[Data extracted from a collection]
<<<<

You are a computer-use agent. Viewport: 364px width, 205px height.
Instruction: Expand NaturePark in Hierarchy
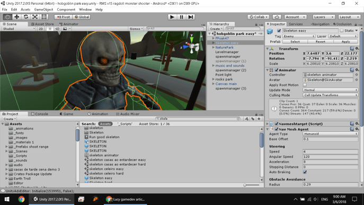[214, 47]
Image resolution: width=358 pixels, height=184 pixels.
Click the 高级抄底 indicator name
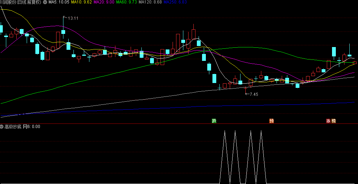[x=12, y=127]
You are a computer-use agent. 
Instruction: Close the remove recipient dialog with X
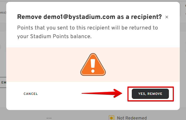(x=167, y=17)
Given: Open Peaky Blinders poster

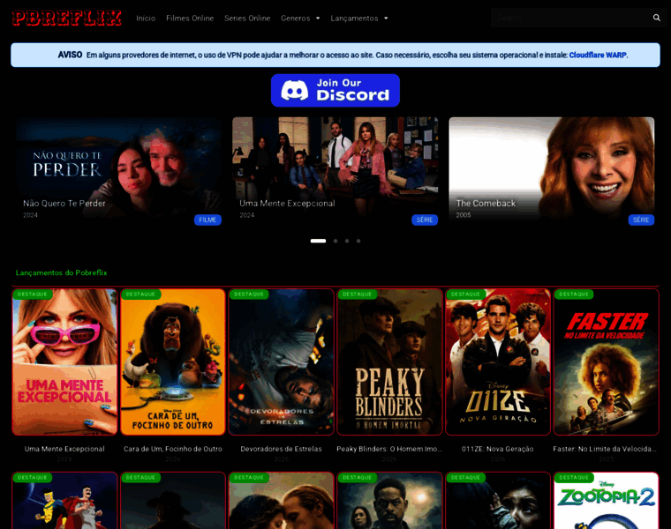Looking at the screenshot, I should point(389,363).
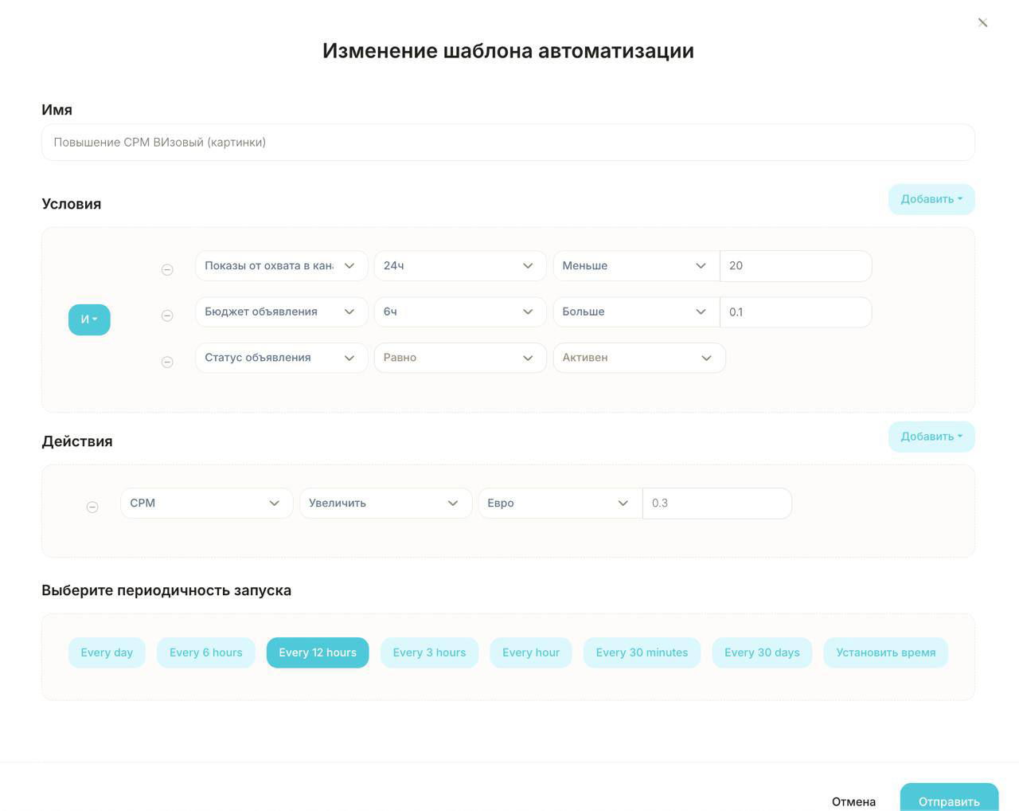Select the 'Every day' run frequency
Screen dimensions: 1019x811
107,652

>>>>

• **Brief**: Repeat exactly the lines above, from the line containing "Instruction: Expand NaturePark in Hierarchy" through the last line of the records, inclusive; omit any pictures.

• **Output for this task**:
Instruction: Expand NaturePark in Hierarchy
[214, 47]
Image resolution: width=358 pixels, height=184 pixels.
Click the 高级抄底 indicator name
[x=12, y=127]
You are a computer-use agent. 
Instruction: Close the remove recipient dialog with X
(x=167, y=17)
Given: Open Peaky Blinders poster

Looking at the screenshot, I should point(389,363).
Select the 'Every day' run frequency
Screen dimensions: 1019x811
107,652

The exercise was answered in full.